I note this against a background in criminal law, where the snowball effect is quite pronounced. Because, in this area, one side (the "criminals," duh...) is de facto disfavored by the courts (and often does not have the best appellate counsel), the initial circuit decision on an issue does not necessarily get the most thorough analysis. That is decison is apt to be adopted by the circuits, one after another, and the snowball rolls along. Of course, because there's no split in the circuits, nobody can get to the Supreme Court to fix the problem when there is one.
I always thought this situation might be due to the idealogical make-up of the courts. But now I see that computers are to blame for the lack of splits in the circuits. Who knew?
Roberts' remarks last night came after a morning session by Prof. Erwin Chemerinsky (reviewing Supreme Court opinions of the present Term) in which he (EC) observed that the length of USSCt opinions was inversely related to their number, and (humorously) urged the attendees to quiz Roberts about the causal relationship.
1. I'm not sure that having access to vastly greater numbers of lower court precedent creates less circuit splits as opposed to more. Before lexis/westlaw, the best way to find the "rule" and any relevant precedent was to use a treatise. Both attorneys would take the cases out of the applicable sections of the treatises and then argue over their application. Those cases would in turn get cited by the court and become more established within the caselaw.
With lexis/westlaw, however, there are countless more citations available, making it more likely the court will find some justification to rule contrary to the established rule--thus creating more circuit splits.
2. On a strictly empirical note, I too am skeptical that there are less circuit splits today then twenty years ago. I guess that all comes down to what exactly you define as a circuit split that merits Supreme Court action.
C.J. Robert's theory only makes sense if somehow the Supreme Court once had a comparative advantage in finding lower court authority (and splits within that authority), and that comparative advantage has now diminished. I don't see anything to suggest this.
Orin, isn't this a job for someone with a research assistant?
On other issues: He said that he personally values the avoidance of deciding unnecessary issues more than he values providing guidance on those issues to lower courts. And Roberts said that when he thought he was about to take O'Connor's seat, he intended to refuse to join the cert pool, but (for unstated reasons) changed his mind when he was named Chief Justice.

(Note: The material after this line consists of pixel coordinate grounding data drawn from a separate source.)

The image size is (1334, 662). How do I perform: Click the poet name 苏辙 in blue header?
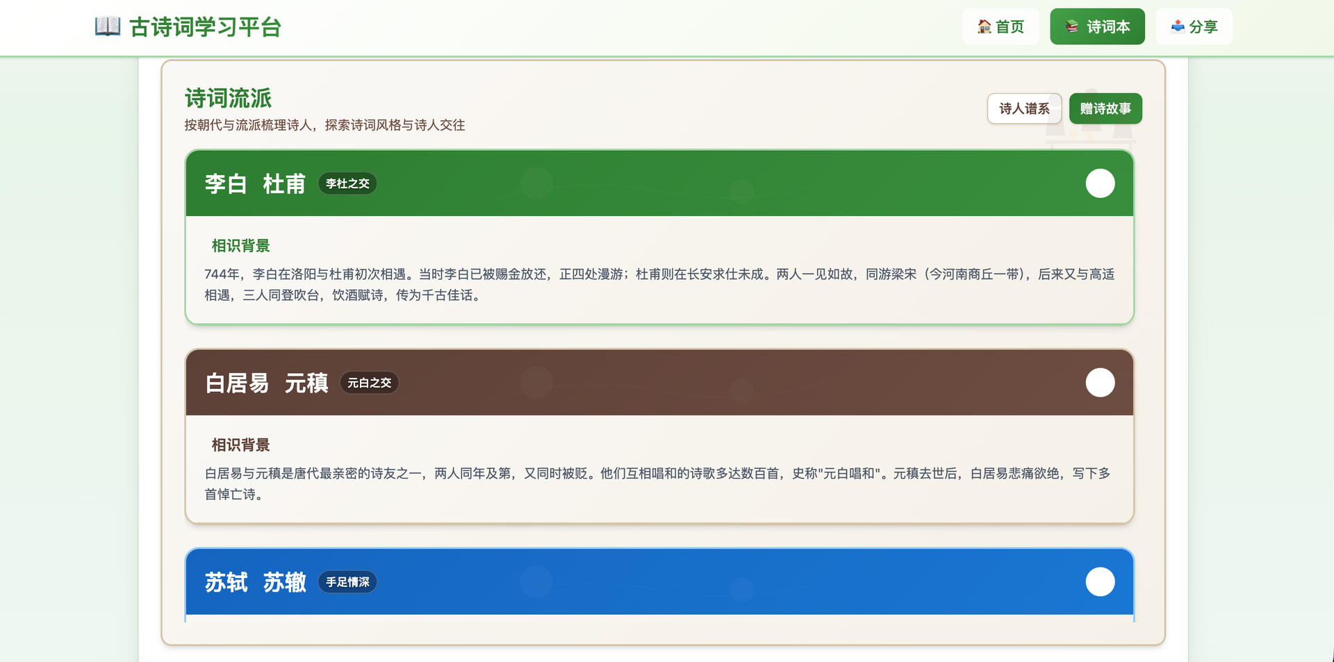coord(284,583)
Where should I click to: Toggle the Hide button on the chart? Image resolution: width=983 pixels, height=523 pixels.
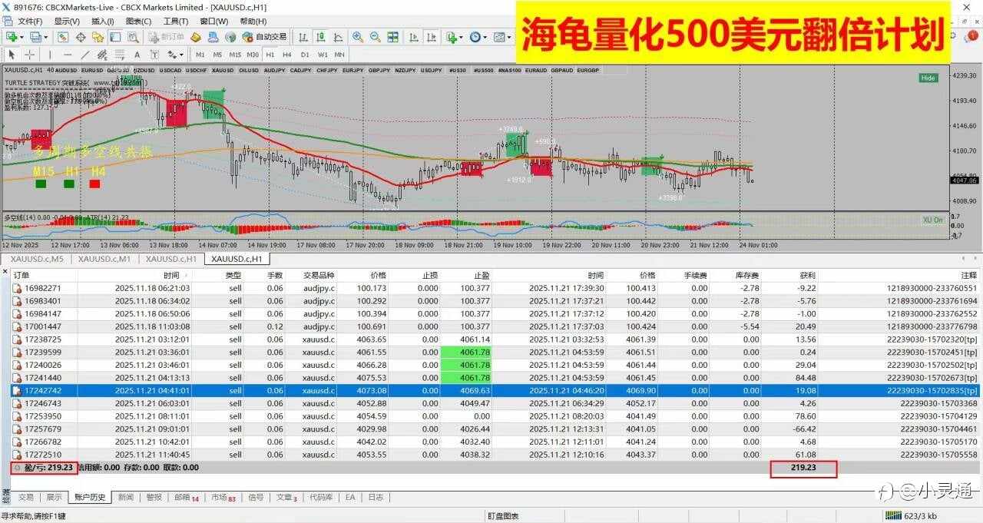tap(928, 78)
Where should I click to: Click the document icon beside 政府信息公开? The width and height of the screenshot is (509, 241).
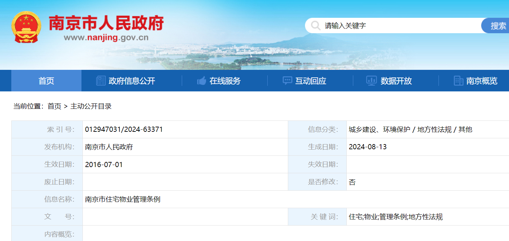tap(101, 81)
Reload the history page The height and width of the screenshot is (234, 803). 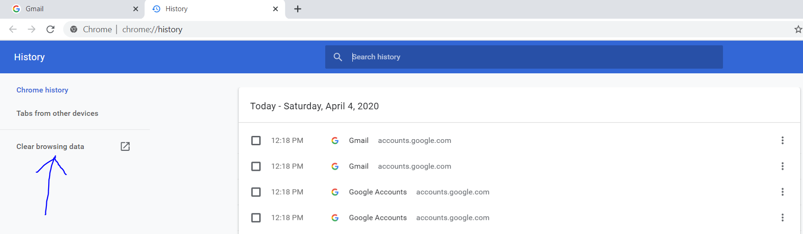point(51,29)
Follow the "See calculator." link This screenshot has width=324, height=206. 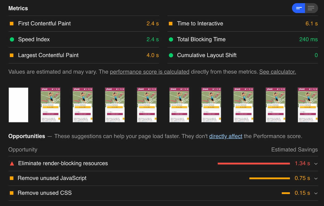278,72
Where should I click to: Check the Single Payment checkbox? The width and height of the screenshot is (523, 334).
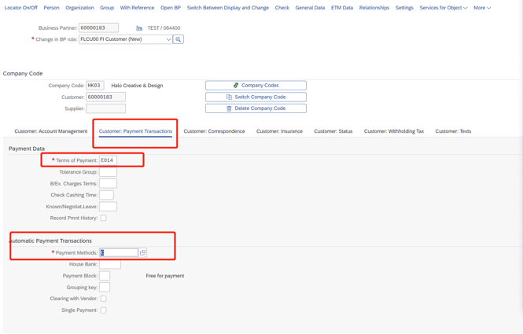(x=103, y=310)
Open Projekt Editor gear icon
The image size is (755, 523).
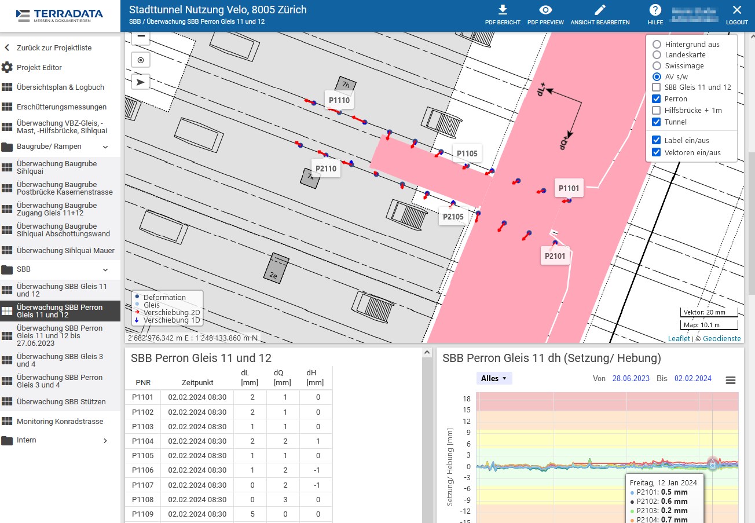[x=7, y=67]
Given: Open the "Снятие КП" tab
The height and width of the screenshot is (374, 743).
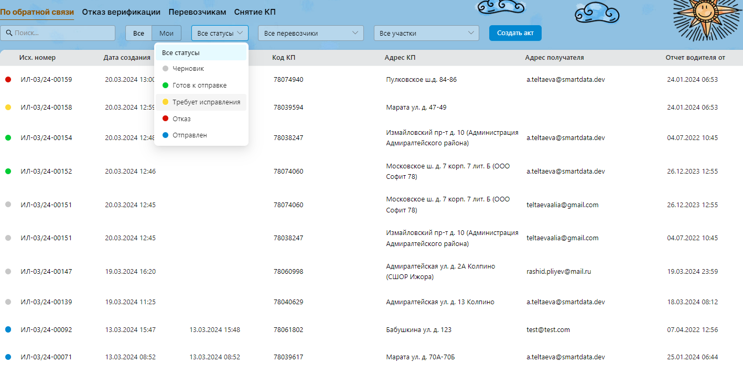Looking at the screenshot, I should [254, 12].
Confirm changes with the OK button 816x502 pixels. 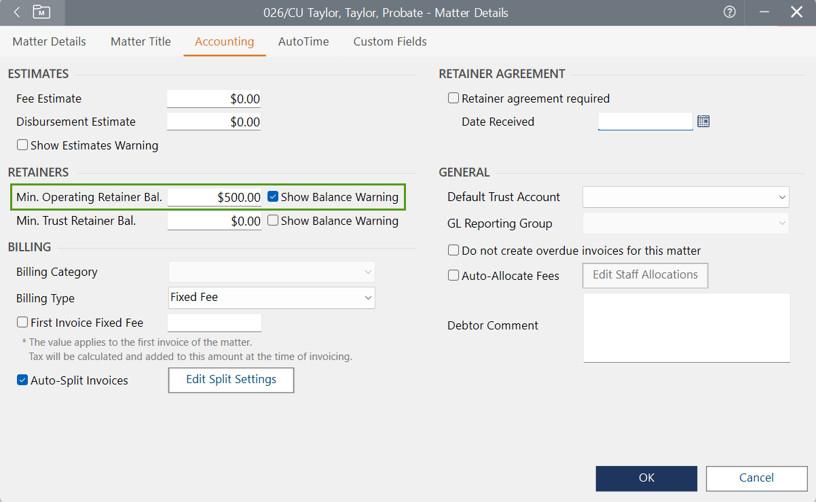(x=646, y=478)
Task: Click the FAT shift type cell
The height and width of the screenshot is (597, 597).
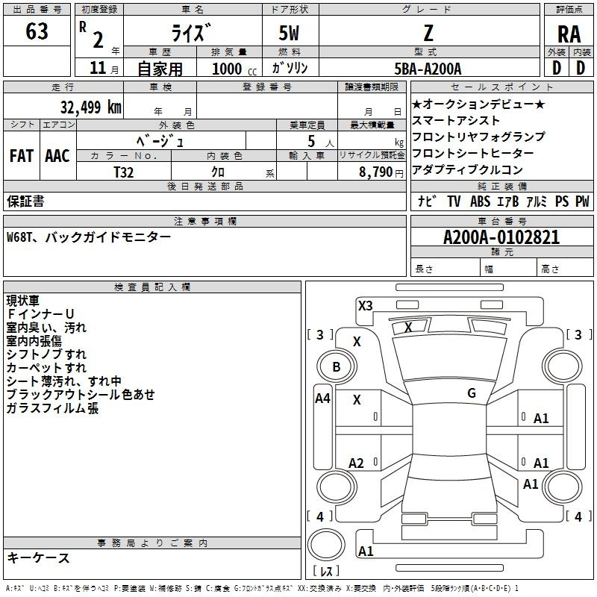Action: 21,156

I am guessing that Roberts joined the cert. pool after taking over as Chief because the administrative duties take the time he was planning on using for indidivudally reviewing cert. petitions.
I would rather the Court provide guidance to lower courts than have it decide unnecessary issues. Heck, just this week it decided that a police video could overcome the opposing side's factual allegations in deciding a motion for summary judgment. Now THAT was certainly important. I bet that case helped clear a lot of cases in the lower courts' dockets--though I acknowledge posting a police chase on the Court's http://www.supremecourtus.gov/opinions/06slipopinion.html was kind of cool.
Why does the US Supreme Court accept fewer cases? Let's see, maybe because the fewer cases they accept, the less work they have to do. But that's not an easy argument to make when you're bucking for a massive pay raise.